__THE RECORDS__
§ §
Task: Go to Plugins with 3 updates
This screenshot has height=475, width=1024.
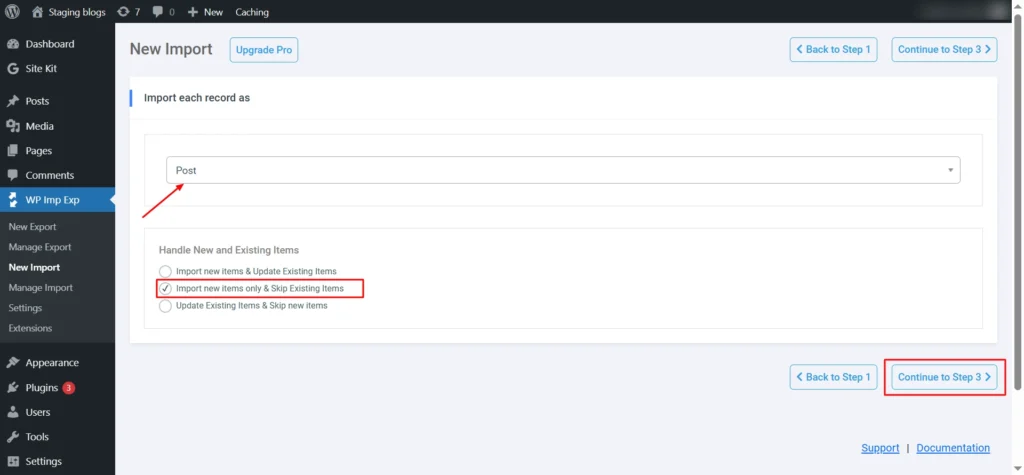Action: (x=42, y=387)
§ §
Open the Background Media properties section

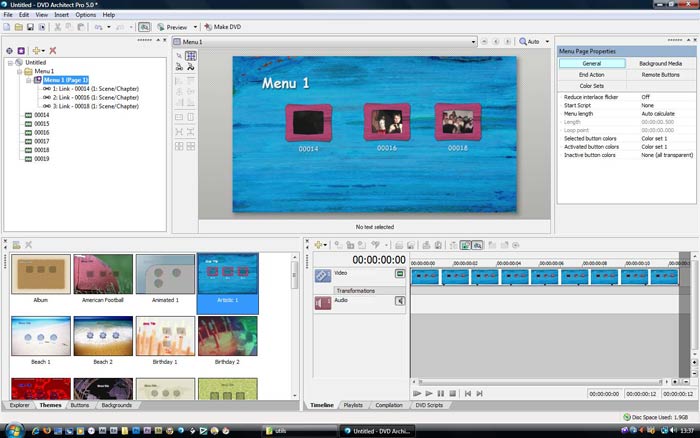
§ §
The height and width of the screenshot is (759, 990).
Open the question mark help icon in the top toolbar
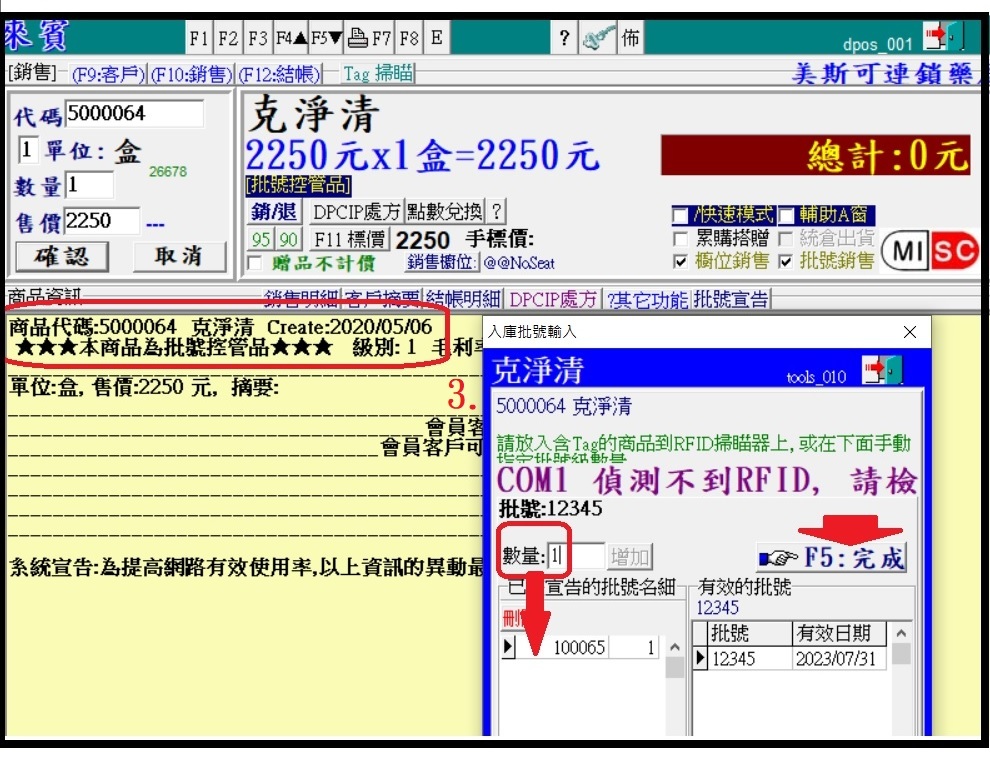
§ §
__YOUR TASK__
Which lines in the records above include the word "Open"? Copy them out.

__PROBLEM SOLUTION__
Open the Background Media properties section
Open the question mark help icon in the top toolbar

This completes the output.